* _Data under study_:
-------

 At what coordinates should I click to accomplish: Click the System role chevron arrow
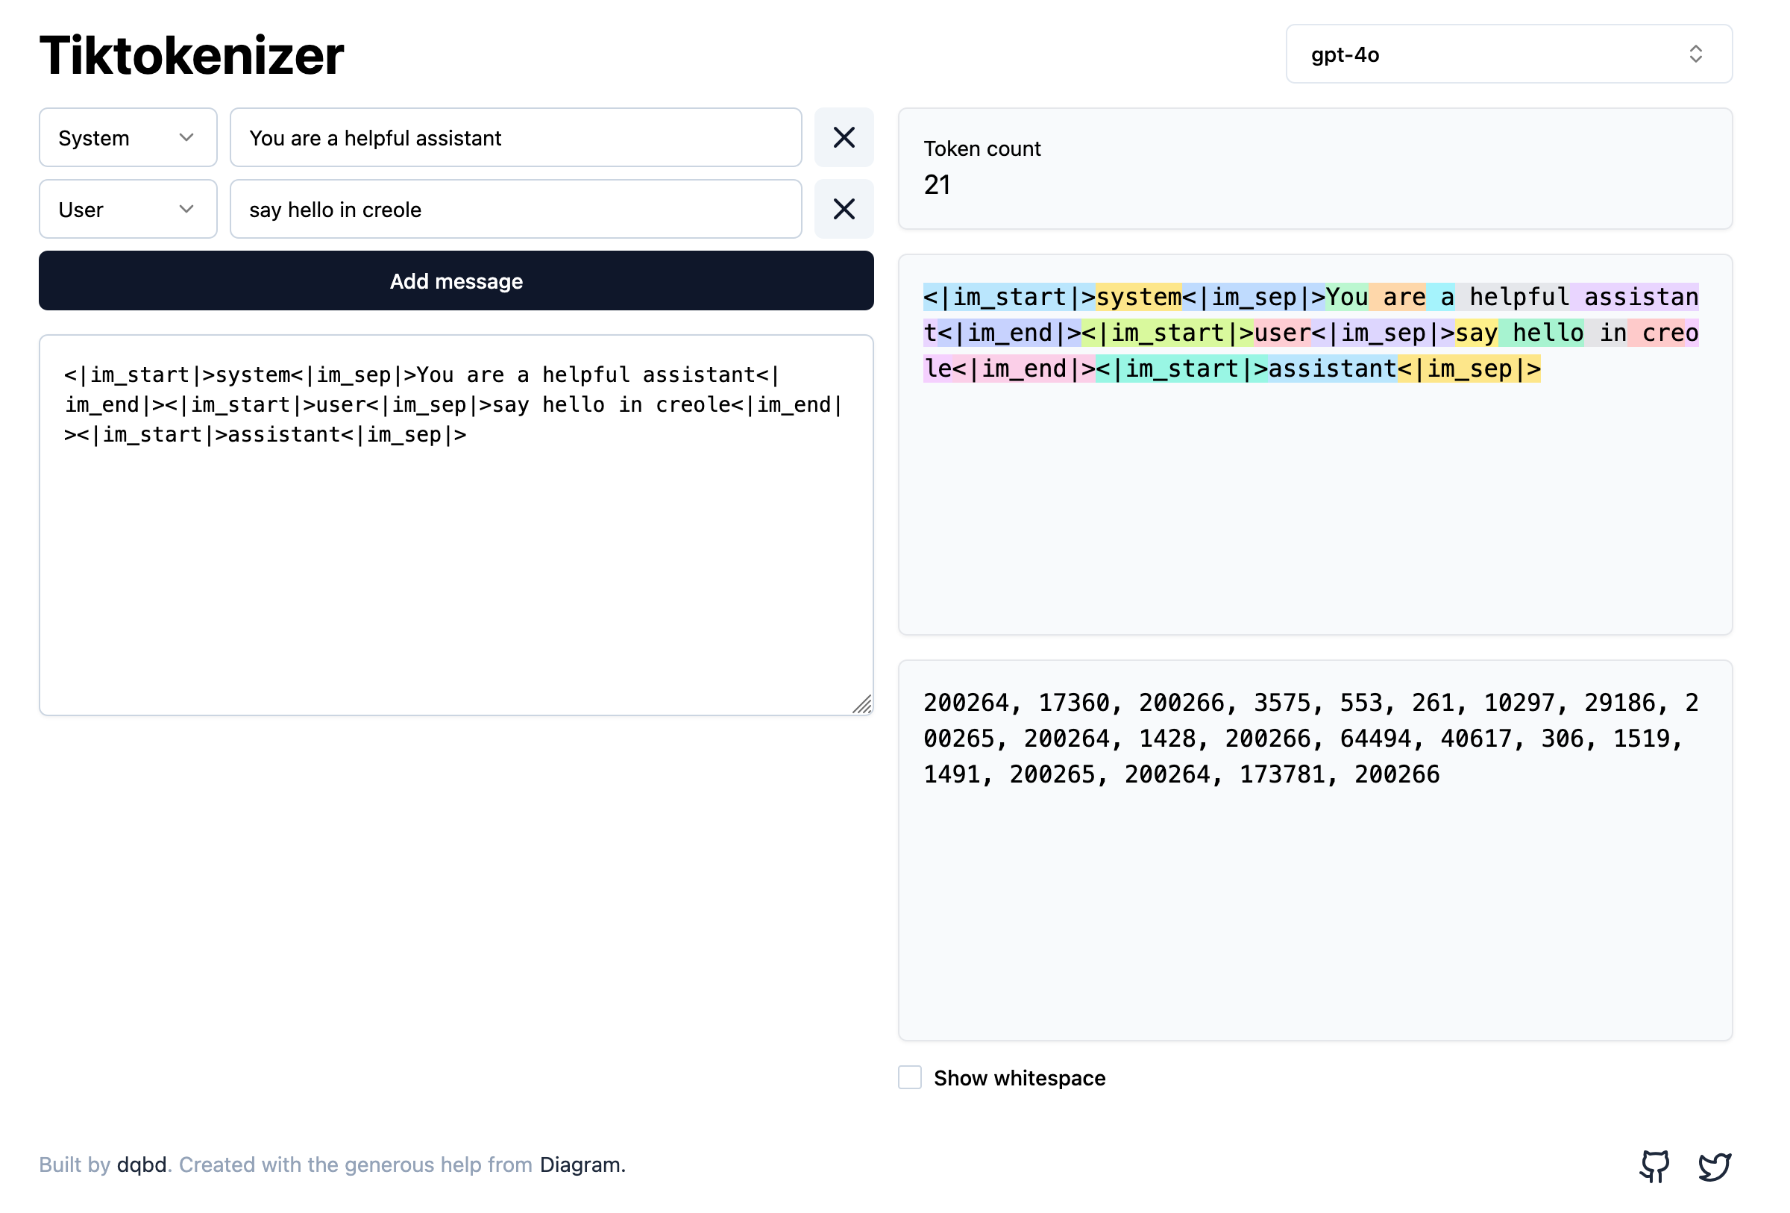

-------

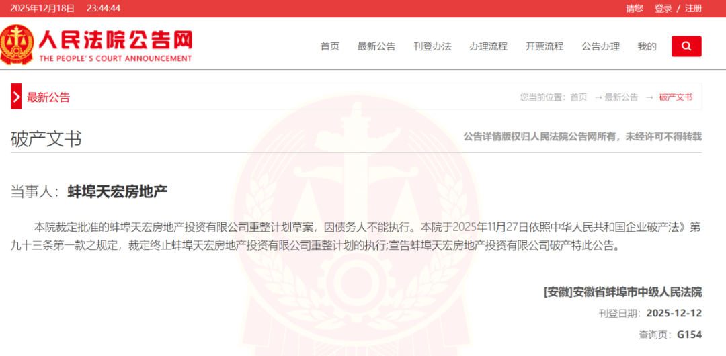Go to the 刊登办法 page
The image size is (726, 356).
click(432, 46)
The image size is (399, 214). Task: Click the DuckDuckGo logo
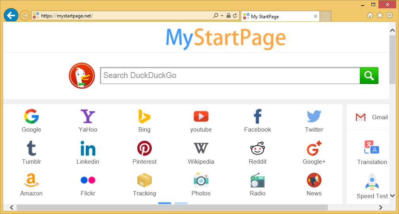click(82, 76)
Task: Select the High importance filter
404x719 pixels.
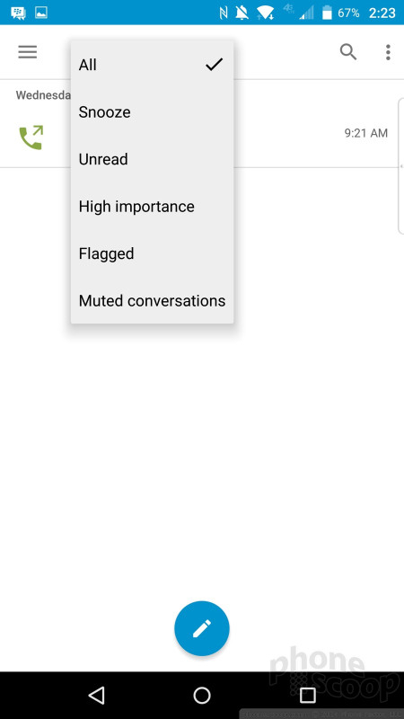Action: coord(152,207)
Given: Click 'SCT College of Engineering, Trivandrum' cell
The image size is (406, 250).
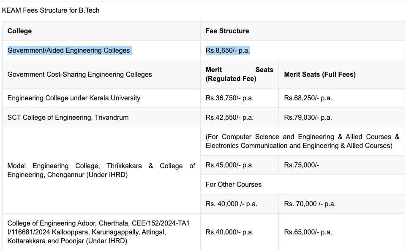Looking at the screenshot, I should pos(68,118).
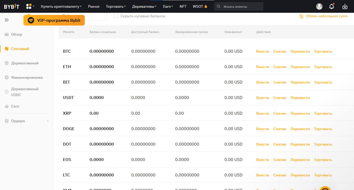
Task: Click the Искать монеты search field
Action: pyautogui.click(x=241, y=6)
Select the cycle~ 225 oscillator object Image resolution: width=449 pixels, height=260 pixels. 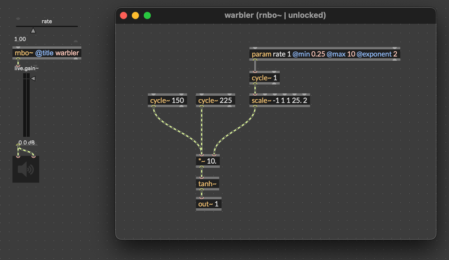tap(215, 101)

-------

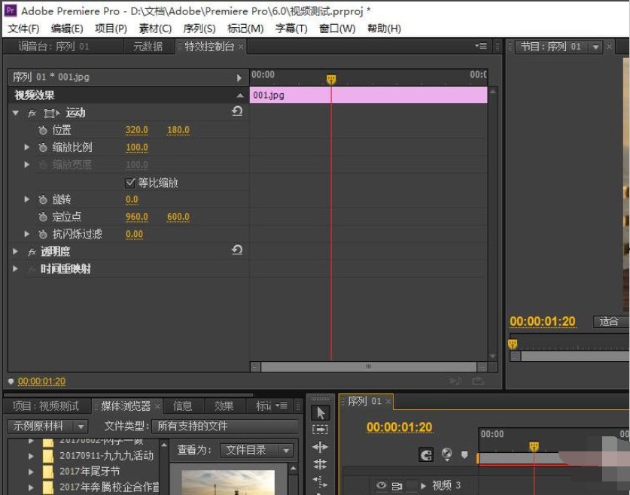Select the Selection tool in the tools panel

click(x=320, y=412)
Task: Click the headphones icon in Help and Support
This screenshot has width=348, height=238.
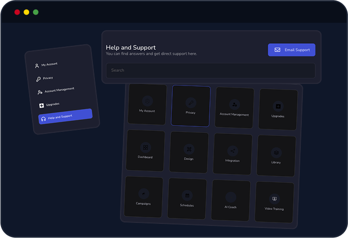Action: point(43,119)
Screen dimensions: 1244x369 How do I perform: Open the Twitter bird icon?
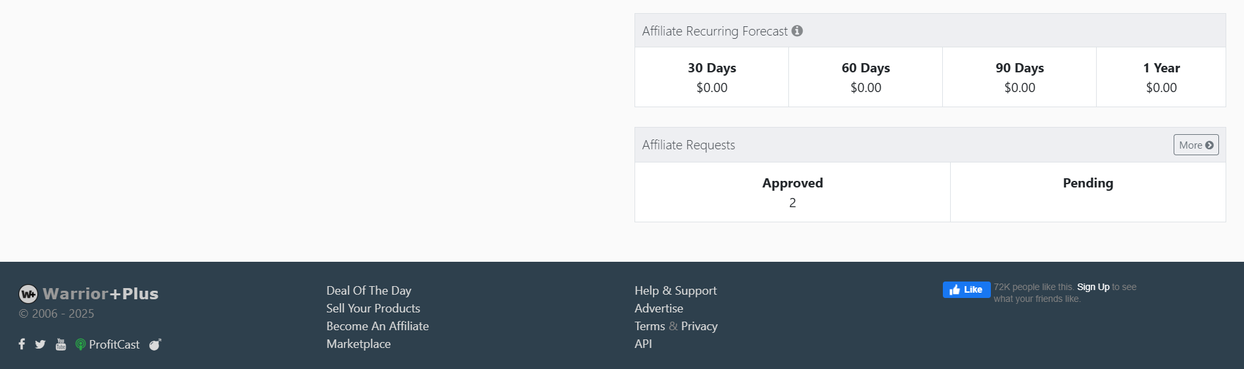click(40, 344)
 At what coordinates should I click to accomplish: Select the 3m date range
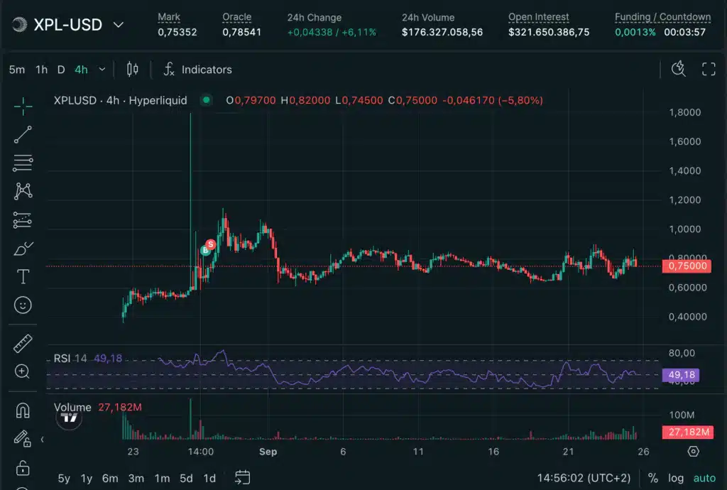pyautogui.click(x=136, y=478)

-------

* _Required work_:
Copy everything above from the line holding "The image size is (399, 214)." down to the line holding "Given: Click 'SCT", both ends included, exactly as it stands and without the pictures.

* _Solution for this task_:
The image size is (399, 214). Task: Click the DuckDuckGo logo
click(82, 76)
Task: Select the High importance filter
404x719 pixels.
Action: coord(152,207)
Given: Click 'SCT College of Engineering, Trivandrum' cell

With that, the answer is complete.